Many of us don’t get enough sleep (less than 7 hours) because we go to bed too late and need to wake up early to go to work or school. Among other things, sleep deprivation can cause fatigue, daytime sleepiness, clumsiness, memory lapses, and irritability.
Therefore, if it’s not possible for you to improve the quantity and quality of the sleep that you get every night, you can supplement your sleep with short or long power naps. Short power naps are between 10 to 20 minutes in duration and are used to enhance your alertness and boost your energy levels if you feel slightly tired during the day. They involve the lighter stages of the sleep cycle so it makes it easier for you to go back to what you were doing when you wake up. On the other hand, long power naps are 90 minutes in duration and are used to recuperate from a bad night of sleep (e.g., only sleeping 4 hours, restless throughout the night). They involve a full sleep cycle (light and deep stages of sleep) so it will leave you feeling fully refreshed when you wake up.
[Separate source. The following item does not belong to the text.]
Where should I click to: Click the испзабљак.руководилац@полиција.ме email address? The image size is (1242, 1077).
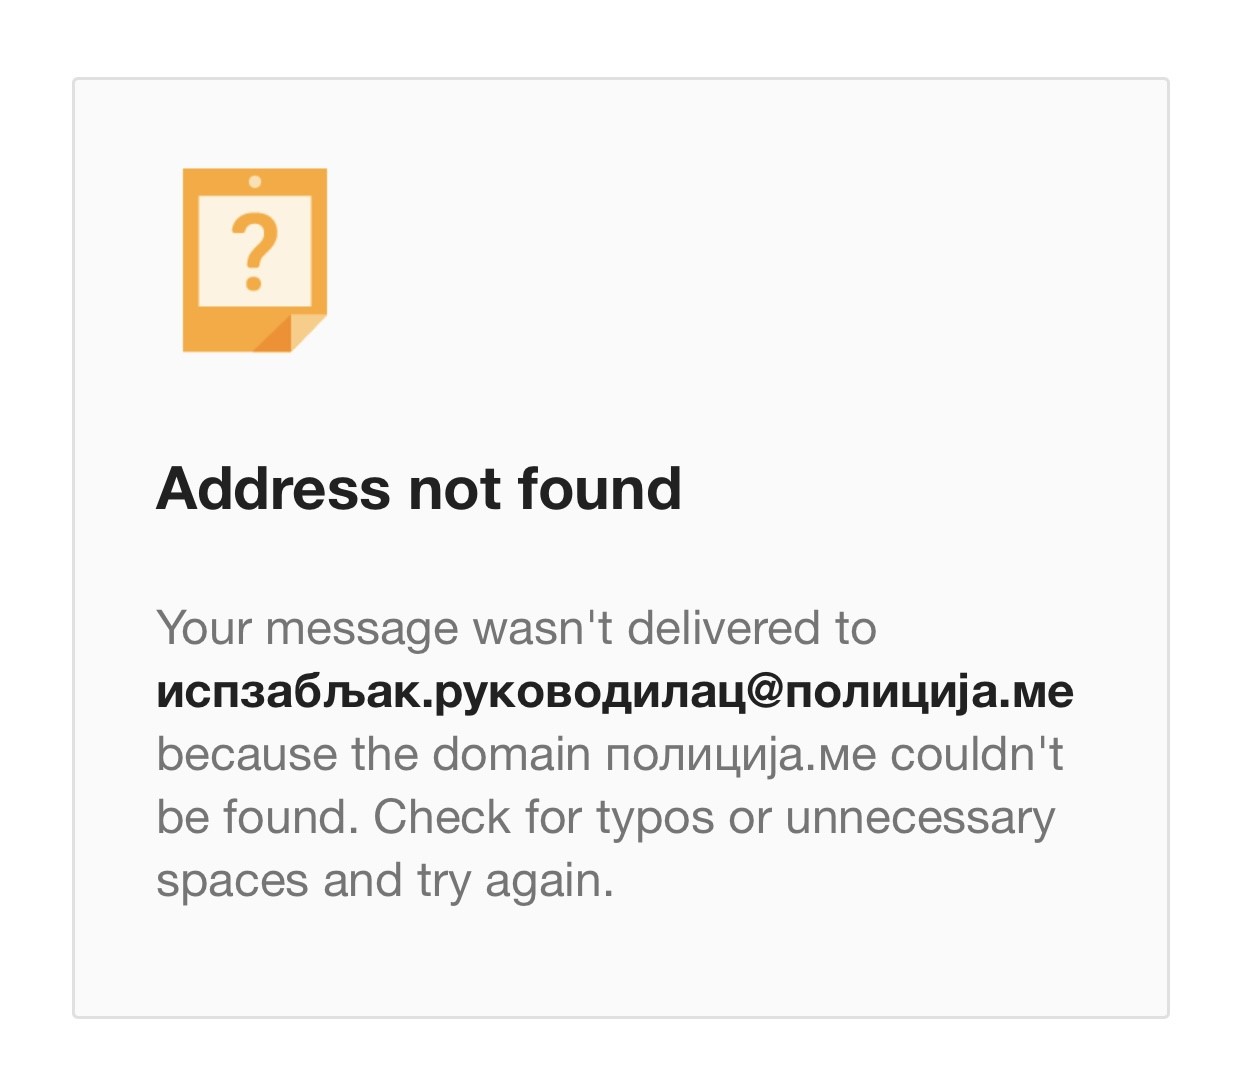pyautogui.click(x=615, y=691)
However, are 30, 45, or 60-minute naps worth it? The only issue with these types of naps is that you will wake up from a deeper stage of sleep which will leave you feeling groggy for a good portion of the day. I believe that these types of naps are counterproductive if your objective is to feel refreshed and ready to tackle the rest of your day.
In addition, make sure that you nap early in the afternoon, if not, you might have trouble falling asleep at night because your sleep cycle will be disrupted.
Find a dark and quiet place to nap. If it’s not possible, use some ear plugs and a sleeping mask! Lie down or sit in a reclining chair (135-degree angle if possible). Choose between a short or long power nap, depending on your needs. Set your alarm. Relax and focus on the sensations in your body instead of thinking about what’s on your to-do list.
The following study demonstrates how short power naps can improve task performance. In 1999, Hayashi and colleagues placed 7 young healthy adults into two different conditions at 1 week intervals. In the first condition, they were asked to nap for 20 minutes during the day. In the second condition, they were asked to rest for 20 minutes on a semi-reclining chair without sleeping. The results of this study showed that the participants perceived that taking short power naps helped them decrease their sleepiness and increase their task-performance and self-confidence, compared to simply resting on a chair for 20 minutes.
Set goals. Do just one thing at a time. Keep it simple and smart. Do it consistently. Reflect on the process.
Hayashi, M., Watanabe, M., & Hori, T. (1999). The effects of a 20 min nap in the mid-afternoon on mood, performance and EEG activity. Clinical Neurophysiology: Official Journal of the International Federation of Clinical Neurophysiology, 110, 2, 272-9.